_Given problem_:
Repeat the material word for word, everything from the line containing "Task: Open first row 加班薪水比率 dropdown" down to the line containing "pyautogui.click(x=670, y=882)", both of those lines included.

_Extracted records_:
★ ★ ★ ★ ★ ★ ★

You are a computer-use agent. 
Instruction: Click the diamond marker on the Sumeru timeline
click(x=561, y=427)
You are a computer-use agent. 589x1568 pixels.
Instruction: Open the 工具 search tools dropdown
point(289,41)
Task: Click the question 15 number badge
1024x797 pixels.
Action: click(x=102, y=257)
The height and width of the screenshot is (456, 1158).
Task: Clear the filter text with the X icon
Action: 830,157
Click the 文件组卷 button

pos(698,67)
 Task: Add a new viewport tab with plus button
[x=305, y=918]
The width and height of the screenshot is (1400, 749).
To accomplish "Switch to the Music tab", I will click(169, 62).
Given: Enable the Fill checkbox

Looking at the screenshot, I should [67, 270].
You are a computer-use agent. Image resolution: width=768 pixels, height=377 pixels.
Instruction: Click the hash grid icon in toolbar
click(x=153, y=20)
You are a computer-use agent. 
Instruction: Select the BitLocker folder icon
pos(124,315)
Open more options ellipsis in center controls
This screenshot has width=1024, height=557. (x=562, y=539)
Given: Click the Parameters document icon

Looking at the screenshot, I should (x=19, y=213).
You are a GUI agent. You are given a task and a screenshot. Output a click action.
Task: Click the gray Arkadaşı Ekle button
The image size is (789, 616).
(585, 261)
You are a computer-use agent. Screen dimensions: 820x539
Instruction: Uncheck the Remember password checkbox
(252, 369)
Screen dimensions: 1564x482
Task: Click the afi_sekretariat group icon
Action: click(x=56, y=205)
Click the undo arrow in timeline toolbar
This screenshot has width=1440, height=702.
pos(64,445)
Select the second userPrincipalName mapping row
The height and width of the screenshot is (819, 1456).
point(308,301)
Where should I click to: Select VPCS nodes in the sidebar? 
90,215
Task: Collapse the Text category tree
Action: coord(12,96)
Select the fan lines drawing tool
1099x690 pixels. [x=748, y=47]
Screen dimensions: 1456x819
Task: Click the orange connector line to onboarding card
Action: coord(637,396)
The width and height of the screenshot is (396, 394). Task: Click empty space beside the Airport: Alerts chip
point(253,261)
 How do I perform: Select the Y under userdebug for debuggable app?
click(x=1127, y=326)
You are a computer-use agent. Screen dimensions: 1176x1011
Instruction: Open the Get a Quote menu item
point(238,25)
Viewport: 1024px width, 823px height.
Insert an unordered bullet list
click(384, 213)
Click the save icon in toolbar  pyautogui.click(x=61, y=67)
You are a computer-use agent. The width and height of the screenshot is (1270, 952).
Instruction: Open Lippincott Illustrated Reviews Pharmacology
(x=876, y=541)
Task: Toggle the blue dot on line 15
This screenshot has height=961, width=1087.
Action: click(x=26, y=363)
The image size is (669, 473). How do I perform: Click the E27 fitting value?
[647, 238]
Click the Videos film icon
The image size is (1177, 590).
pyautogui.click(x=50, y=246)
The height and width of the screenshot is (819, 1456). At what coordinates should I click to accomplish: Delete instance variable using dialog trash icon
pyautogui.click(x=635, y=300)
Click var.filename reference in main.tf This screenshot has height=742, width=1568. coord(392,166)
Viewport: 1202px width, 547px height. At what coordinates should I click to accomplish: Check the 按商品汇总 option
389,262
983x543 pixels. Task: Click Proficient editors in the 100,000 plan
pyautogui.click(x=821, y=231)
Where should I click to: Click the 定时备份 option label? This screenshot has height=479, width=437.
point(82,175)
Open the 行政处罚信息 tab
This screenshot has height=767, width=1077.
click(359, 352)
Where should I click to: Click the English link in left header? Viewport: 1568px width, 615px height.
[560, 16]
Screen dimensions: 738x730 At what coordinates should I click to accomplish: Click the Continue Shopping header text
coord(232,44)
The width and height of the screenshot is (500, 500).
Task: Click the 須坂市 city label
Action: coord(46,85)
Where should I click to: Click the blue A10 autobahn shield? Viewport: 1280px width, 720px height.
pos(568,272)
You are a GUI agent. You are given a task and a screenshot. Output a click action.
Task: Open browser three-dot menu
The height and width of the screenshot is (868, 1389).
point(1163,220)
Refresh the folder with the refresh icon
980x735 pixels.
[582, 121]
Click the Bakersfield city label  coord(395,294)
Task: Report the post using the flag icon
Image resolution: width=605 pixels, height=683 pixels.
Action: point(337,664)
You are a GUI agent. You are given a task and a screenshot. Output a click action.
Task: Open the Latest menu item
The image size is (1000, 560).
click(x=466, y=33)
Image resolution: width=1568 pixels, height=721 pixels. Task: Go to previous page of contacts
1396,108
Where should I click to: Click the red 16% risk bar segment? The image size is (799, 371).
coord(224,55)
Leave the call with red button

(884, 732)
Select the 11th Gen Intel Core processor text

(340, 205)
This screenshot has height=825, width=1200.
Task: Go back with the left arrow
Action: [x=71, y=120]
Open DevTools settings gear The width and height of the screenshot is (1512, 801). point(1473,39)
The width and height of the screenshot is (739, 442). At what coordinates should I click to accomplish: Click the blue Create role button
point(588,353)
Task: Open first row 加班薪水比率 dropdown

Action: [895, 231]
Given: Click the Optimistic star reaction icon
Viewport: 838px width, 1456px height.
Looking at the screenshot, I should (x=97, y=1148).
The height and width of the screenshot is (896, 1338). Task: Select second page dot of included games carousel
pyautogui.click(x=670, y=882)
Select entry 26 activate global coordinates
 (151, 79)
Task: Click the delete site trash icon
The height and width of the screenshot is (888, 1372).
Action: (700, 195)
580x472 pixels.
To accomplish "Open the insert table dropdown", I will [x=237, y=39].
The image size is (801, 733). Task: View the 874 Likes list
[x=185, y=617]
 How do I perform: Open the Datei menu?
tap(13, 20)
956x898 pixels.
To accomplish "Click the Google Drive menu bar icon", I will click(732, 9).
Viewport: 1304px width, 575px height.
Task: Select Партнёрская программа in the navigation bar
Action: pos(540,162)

★ ★ ★ ★ ★ ★ ★

_Output of the exercise_:
Task: Open first row 加班薪水比率 dropdown

Action: [895, 231]
Given: Click the Optimistic star reaction icon
Viewport: 838px width, 1456px height.
Looking at the screenshot, I should (x=97, y=1148).
The height and width of the screenshot is (896, 1338). Task: Select second page dot of included games carousel
pyautogui.click(x=670, y=882)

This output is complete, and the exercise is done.